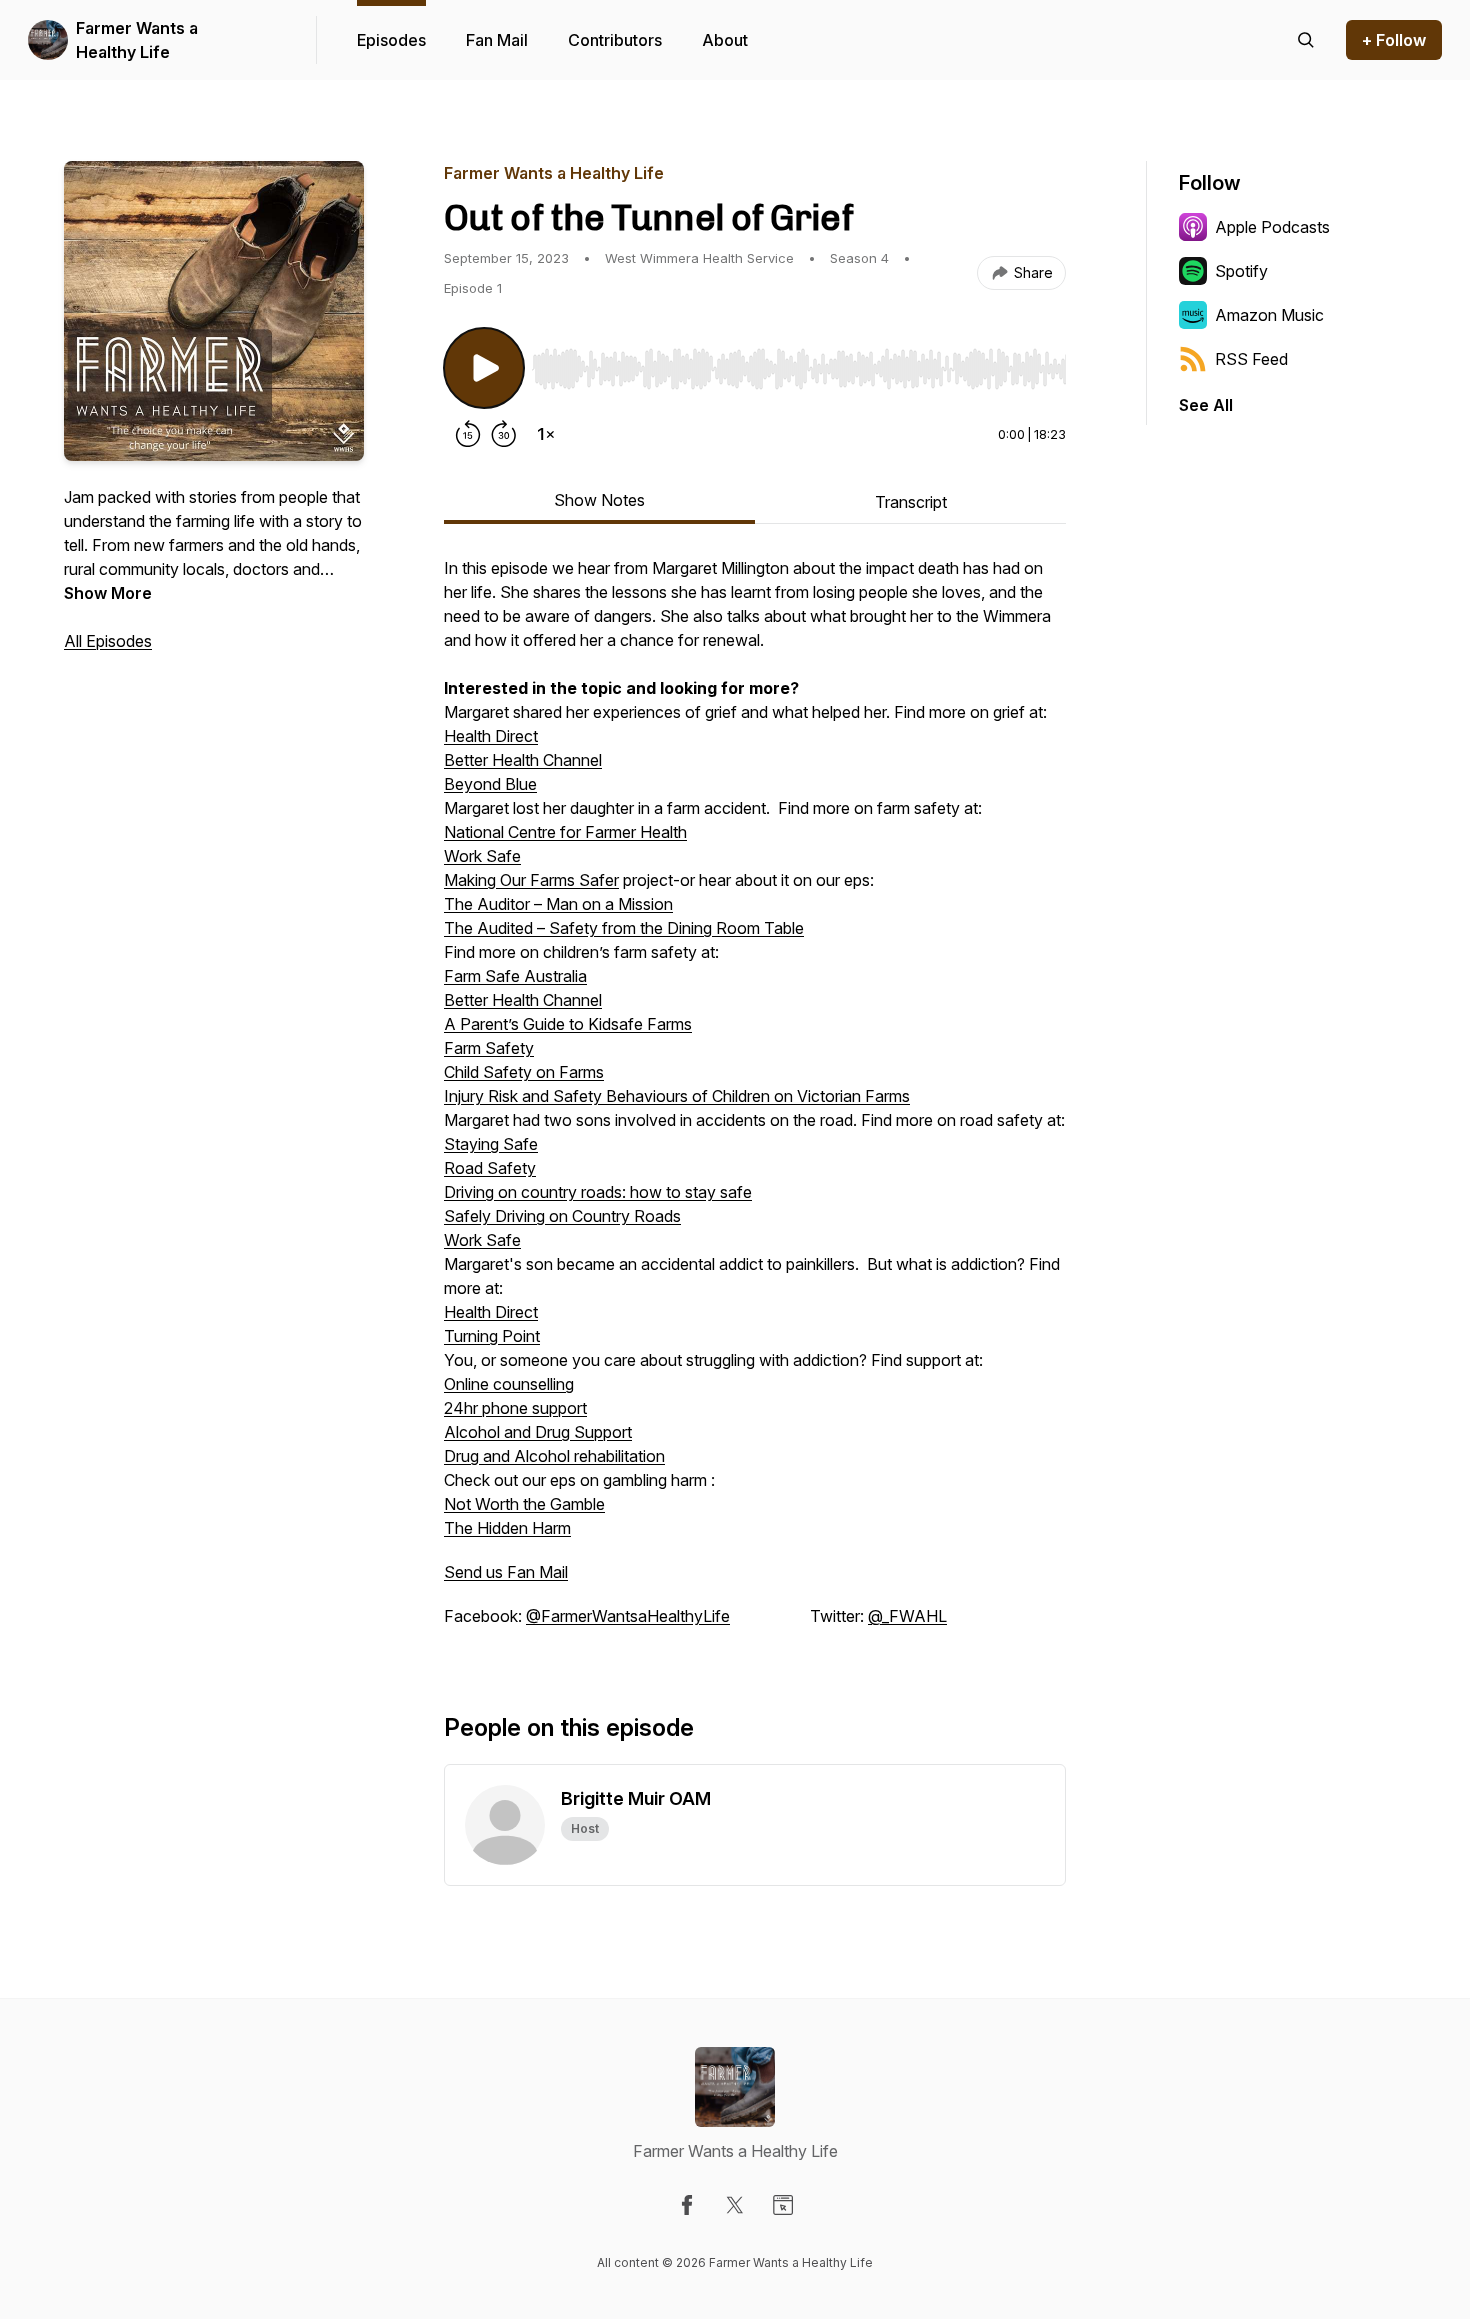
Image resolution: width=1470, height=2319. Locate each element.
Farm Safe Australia (515, 976)
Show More (108, 593)
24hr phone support (515, 1408)
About (725, 40)
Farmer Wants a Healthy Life (137, 40)
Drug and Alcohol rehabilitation (554, 1456)
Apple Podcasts (1272, 227)
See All (1206, 405)
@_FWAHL (907, 1616)
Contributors (615, 40)
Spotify (1241, 271)
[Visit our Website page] (783, 2205)
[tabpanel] (755, 1102)
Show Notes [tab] (599, 500)
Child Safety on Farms (524, 1072)
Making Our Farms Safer (531, 880)
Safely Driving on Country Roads (562, 1216)
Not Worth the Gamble (524, 1504)
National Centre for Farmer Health (565, 832)
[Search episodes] (1306, 40)
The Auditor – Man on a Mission (558, 904)
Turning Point (492, 1336)
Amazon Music (1269, 315)
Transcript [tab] (911, 502)
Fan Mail (497, 40)
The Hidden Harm (507, 1528)
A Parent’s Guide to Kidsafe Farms (568, 1024)
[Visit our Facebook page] (687, 2205)
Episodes (391, 40)
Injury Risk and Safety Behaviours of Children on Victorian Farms (677, 1096)
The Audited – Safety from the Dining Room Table (624, 928)
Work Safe (482, 856)
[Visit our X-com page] (735, 2205)
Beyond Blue (490, 784)
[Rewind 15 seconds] (468, 434)
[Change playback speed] (546, 434)
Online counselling (509, 1384)
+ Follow (1394, 40)
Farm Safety (489, 1048)
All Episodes (108, 641)
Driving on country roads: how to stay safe (598, 1192)
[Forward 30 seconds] (504, 434)
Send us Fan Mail (506, 1572)
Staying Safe (491, 1144)
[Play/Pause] (484, 368)
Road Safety (490, 1168)
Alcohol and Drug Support (538, 1432)
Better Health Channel (523, 760)
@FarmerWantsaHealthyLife (628, 1616)
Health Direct (491, 736)
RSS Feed (1251, 359)
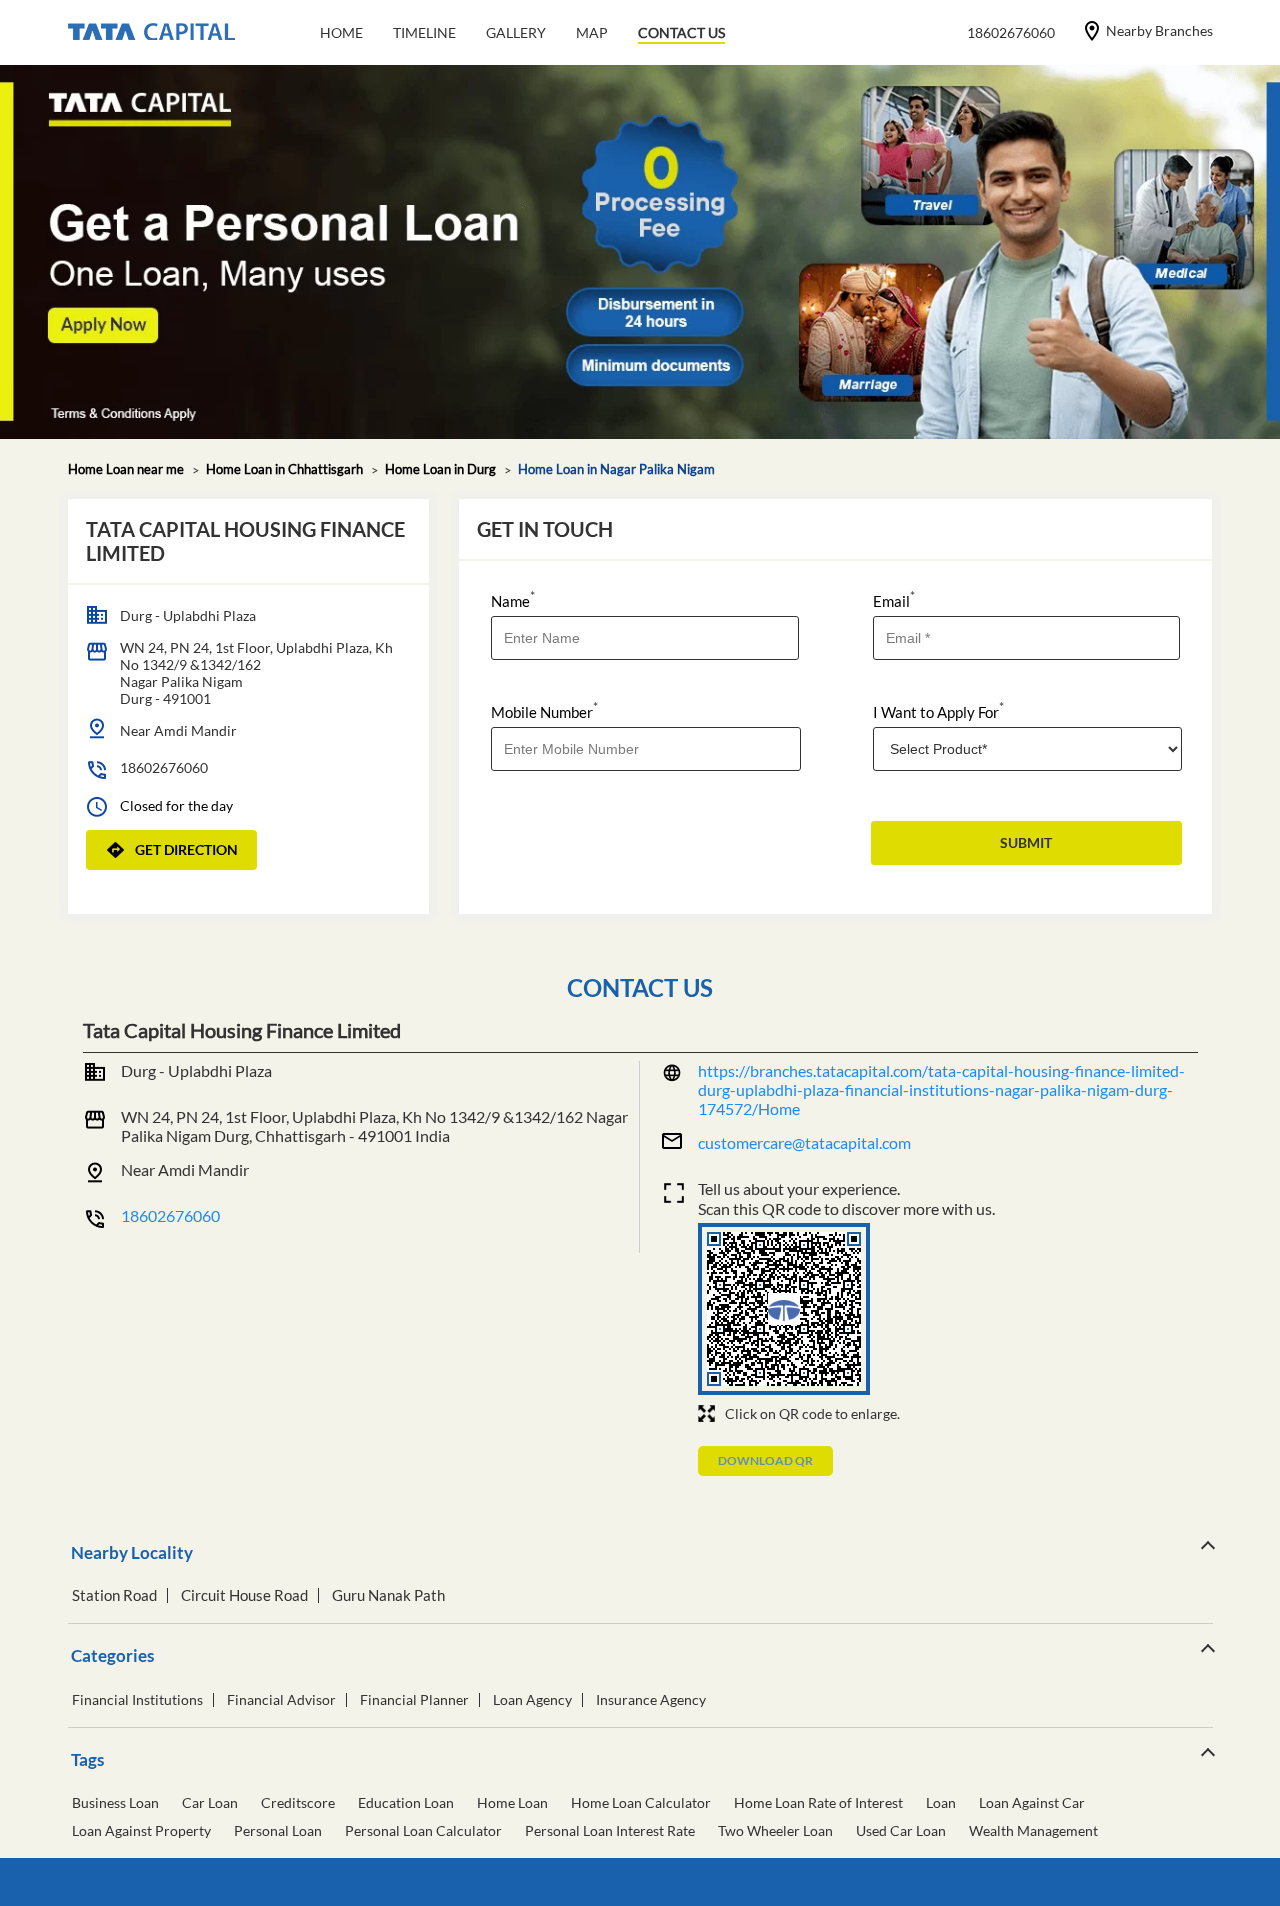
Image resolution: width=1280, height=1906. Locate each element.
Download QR (765, 1460)
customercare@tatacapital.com (804, 1142)
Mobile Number (544, 710)
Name (513, 599)
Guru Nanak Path (388, 1595)
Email (894, 599)
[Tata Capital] (151, 33)
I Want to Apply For (938, 710)
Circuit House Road (244, 1595)
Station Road (114, 1595)
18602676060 (164, 767)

========================

The only output should be the lines from the one containing "Guru Nanak Path (388, 1595)" through the final line of the material above, copied exactly.

## THE COMPLETED TASK
Guru Nanak Path (388, 1595)
Email (894, 599)
[Tata Capital] (151, 33)
I Want to Apply For (938, 710)
Circuit House Road (244, 1595)
Station Road (114, 1595)
18602676060 (164, 767)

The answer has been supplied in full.